Recently, I actually went to the movies twice in the same day, to see different movies. The first and better of these movies was Toy Story 4. The second and worst was Godzilla: King of the Monsters, directed by Michael Dougherty…but even though it was worse, it’s the one that’s more on my mind.
Just to set the ground rules here, I’m not a Godzilla-fanatic. I’ve enjoyed the odd film here or there, including the 2014 Gareth Edwards-helmed blockbuster. But I don’t have any deep, vested interest in the big fella and his monstrous co-stars. I went to see King of the Monsters because the trailer looked pretty awesome and because my friend Rod invited me to check it out with him.
If you enjoy seeing gargantuan monsters tromping around and fighting each other while urban planning takes a beating, then you have come to the right place. The movie features some genuinely spectacular sequences of Godzilla, King Ghidorah, Mothra and Rodan in all-out battle, with all the benefits that modern CGI can afford us.
However, there’s a lot more going on here than just monsters serving as ancient guardians restoring balance to the planet…there’s also a bunch of human beings running around motivating and influencing the plot. And they’re terrible. And they’re in it a lot.

(Dataset excerpts)
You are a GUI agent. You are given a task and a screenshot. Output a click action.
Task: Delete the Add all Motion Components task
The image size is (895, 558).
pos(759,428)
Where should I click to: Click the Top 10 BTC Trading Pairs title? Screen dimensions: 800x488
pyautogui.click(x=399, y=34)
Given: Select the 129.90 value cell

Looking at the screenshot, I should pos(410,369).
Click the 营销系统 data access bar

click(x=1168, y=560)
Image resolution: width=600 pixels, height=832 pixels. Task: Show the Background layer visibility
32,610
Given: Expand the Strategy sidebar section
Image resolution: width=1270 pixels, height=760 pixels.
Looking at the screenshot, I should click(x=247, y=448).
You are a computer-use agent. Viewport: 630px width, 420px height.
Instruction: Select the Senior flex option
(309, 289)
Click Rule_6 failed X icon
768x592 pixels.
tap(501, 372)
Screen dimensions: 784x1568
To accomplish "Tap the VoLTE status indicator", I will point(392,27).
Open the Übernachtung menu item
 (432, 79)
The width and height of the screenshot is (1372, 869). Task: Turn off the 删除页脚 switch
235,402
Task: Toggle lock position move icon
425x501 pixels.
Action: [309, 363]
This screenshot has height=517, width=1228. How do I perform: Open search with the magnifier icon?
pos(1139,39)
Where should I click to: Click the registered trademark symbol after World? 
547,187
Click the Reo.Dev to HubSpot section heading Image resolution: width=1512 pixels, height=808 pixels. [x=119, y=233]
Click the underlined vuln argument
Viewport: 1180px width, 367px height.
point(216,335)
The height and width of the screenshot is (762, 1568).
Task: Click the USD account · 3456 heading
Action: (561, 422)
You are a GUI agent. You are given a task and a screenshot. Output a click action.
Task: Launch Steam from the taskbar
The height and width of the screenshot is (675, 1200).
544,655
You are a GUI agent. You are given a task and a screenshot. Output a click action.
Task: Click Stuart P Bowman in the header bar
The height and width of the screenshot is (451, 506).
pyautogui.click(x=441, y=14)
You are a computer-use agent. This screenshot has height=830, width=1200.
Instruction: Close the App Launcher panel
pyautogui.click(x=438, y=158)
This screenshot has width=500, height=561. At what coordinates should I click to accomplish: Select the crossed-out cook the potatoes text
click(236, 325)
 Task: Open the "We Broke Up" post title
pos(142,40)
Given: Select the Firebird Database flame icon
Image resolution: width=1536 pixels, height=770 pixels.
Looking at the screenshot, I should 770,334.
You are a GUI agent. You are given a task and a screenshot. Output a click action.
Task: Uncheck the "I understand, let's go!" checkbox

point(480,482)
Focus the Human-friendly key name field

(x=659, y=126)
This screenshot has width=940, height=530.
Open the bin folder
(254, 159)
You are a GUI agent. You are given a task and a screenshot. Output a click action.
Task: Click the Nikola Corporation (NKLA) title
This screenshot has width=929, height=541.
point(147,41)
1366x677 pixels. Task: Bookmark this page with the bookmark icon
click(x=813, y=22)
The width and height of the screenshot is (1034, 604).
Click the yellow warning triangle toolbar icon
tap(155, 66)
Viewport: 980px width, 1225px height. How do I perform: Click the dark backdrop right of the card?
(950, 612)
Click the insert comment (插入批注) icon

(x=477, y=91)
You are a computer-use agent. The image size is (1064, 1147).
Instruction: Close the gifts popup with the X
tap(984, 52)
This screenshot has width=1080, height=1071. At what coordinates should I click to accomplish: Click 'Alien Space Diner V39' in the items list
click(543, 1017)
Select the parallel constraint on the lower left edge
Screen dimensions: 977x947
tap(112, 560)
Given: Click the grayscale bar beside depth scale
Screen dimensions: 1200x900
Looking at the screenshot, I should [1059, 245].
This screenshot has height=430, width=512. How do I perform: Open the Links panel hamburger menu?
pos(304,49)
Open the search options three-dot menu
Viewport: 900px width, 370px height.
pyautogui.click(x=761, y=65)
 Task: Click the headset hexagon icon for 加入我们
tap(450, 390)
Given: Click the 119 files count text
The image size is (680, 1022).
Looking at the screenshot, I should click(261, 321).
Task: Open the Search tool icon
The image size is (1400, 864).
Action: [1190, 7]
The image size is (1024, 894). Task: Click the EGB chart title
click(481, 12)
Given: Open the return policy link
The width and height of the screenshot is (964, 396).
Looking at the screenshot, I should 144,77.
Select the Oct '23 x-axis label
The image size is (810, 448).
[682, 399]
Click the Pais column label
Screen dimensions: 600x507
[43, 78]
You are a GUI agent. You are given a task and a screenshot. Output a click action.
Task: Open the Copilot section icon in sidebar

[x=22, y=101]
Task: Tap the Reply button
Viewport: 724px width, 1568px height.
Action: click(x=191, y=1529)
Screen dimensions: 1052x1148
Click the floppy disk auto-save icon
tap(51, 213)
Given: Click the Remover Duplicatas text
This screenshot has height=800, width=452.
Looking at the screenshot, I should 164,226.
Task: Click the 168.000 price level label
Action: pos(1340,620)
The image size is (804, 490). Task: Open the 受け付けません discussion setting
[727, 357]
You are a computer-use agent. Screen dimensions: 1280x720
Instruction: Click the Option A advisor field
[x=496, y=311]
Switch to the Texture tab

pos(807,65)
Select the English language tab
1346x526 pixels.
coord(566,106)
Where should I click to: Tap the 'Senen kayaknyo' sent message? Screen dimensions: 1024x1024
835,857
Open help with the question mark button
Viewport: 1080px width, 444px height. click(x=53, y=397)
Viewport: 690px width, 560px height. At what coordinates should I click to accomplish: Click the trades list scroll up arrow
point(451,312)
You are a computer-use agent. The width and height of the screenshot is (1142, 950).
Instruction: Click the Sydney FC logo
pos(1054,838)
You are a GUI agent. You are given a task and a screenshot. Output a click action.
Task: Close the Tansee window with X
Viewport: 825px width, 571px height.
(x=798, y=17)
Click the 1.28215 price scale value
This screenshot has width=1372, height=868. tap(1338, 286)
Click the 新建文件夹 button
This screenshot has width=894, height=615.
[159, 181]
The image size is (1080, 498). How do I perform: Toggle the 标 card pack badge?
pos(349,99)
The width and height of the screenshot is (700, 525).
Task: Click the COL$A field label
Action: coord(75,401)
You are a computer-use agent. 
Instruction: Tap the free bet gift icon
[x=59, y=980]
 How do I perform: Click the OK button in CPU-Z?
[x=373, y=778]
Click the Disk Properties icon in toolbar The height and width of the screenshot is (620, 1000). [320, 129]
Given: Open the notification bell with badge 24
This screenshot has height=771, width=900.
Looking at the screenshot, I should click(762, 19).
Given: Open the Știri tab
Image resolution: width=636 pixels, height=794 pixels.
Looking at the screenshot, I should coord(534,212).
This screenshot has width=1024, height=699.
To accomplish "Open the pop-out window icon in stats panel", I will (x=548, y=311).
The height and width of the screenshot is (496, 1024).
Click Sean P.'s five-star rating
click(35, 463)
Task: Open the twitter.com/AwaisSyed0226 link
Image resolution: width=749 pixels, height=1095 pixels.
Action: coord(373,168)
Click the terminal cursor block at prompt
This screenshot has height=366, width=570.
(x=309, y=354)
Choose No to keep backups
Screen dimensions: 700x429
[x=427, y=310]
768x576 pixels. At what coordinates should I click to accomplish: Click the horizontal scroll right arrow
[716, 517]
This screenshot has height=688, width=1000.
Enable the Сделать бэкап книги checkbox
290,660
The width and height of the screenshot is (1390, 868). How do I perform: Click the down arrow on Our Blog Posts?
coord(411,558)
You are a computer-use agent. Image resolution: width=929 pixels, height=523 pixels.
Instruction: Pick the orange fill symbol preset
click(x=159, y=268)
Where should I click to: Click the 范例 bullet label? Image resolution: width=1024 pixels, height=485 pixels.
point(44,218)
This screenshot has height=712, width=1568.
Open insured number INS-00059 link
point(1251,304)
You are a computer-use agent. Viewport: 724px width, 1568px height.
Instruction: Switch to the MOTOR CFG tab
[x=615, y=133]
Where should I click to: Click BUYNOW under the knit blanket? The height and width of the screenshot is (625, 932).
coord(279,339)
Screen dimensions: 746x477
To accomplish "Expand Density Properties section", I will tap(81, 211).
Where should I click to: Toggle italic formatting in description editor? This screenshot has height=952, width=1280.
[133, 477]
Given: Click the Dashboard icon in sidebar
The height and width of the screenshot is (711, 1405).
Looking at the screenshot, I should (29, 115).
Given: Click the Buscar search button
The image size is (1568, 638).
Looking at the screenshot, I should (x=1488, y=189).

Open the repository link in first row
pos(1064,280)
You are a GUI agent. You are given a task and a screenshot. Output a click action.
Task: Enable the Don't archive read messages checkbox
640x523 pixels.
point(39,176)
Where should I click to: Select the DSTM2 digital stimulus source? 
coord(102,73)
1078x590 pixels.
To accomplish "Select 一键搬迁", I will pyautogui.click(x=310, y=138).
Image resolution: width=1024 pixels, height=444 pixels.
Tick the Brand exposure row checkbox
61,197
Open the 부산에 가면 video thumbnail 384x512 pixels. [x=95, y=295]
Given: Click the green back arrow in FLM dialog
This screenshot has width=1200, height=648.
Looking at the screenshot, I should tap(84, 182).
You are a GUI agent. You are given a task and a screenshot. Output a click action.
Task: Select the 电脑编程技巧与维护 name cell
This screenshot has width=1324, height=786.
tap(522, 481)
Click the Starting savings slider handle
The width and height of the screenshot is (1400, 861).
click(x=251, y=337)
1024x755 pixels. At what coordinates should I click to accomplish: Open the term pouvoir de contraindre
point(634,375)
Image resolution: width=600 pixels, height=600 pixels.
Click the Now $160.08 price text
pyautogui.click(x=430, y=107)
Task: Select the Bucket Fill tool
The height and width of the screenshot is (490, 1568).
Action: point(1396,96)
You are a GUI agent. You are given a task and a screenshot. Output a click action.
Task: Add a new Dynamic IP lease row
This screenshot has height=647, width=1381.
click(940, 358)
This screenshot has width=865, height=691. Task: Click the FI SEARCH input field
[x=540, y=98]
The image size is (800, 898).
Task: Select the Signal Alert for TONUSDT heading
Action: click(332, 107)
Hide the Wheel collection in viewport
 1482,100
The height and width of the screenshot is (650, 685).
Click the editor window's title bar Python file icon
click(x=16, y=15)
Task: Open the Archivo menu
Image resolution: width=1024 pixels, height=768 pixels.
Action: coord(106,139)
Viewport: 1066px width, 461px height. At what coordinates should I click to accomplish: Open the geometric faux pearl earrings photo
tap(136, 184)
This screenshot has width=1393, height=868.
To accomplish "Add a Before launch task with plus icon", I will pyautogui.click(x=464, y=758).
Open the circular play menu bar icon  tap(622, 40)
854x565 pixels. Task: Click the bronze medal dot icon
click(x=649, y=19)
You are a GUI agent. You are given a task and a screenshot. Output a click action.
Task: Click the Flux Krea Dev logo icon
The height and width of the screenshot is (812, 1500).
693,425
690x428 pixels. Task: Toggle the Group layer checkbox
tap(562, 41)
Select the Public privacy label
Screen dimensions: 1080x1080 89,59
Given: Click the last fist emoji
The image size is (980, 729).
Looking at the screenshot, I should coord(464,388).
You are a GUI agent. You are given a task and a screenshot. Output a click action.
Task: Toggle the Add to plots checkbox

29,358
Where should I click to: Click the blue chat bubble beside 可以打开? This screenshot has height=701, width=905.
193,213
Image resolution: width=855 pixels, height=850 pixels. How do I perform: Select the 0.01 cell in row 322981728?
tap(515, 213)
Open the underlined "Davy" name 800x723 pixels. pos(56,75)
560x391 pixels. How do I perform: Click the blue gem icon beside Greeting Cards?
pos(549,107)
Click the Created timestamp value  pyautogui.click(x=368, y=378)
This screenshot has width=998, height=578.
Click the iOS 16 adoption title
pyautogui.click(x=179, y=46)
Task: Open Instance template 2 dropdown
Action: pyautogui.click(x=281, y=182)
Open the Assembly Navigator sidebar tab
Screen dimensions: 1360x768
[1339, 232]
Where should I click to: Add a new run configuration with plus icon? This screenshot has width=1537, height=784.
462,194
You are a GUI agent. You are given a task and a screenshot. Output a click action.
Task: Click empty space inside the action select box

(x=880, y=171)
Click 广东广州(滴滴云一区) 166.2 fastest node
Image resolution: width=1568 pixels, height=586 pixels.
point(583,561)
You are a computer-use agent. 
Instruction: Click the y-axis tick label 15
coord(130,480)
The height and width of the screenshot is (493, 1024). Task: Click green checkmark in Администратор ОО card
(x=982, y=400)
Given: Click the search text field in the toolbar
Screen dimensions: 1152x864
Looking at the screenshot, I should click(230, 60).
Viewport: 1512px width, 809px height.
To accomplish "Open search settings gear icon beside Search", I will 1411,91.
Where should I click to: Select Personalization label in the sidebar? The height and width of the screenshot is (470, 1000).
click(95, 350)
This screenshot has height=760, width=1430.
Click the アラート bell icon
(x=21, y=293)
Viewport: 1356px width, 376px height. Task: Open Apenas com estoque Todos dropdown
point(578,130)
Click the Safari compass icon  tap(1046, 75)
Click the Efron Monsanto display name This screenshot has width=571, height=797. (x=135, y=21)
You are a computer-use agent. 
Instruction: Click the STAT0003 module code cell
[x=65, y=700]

### Check your understanding
1 - List every monster the movie review names as taking part in the film's battle sequences.
2 - Write out the part of the movie review that starts at "If you enjoy" and ends at "can afford us.".

### Task-by-task results
1 - Godzilla, King Ghidorah, Mothra, Rodan

2 -
If you enjoy seeing gargantuan monsters tromping around and fighting each other while urban planning takes a beating, then you have come to the right place. The movie features some genuinely spectacular sequences of Godzilla, King Ghidorah, Mothra and Rodan in all-out battle, with all the benefits that modern CGI can afford us.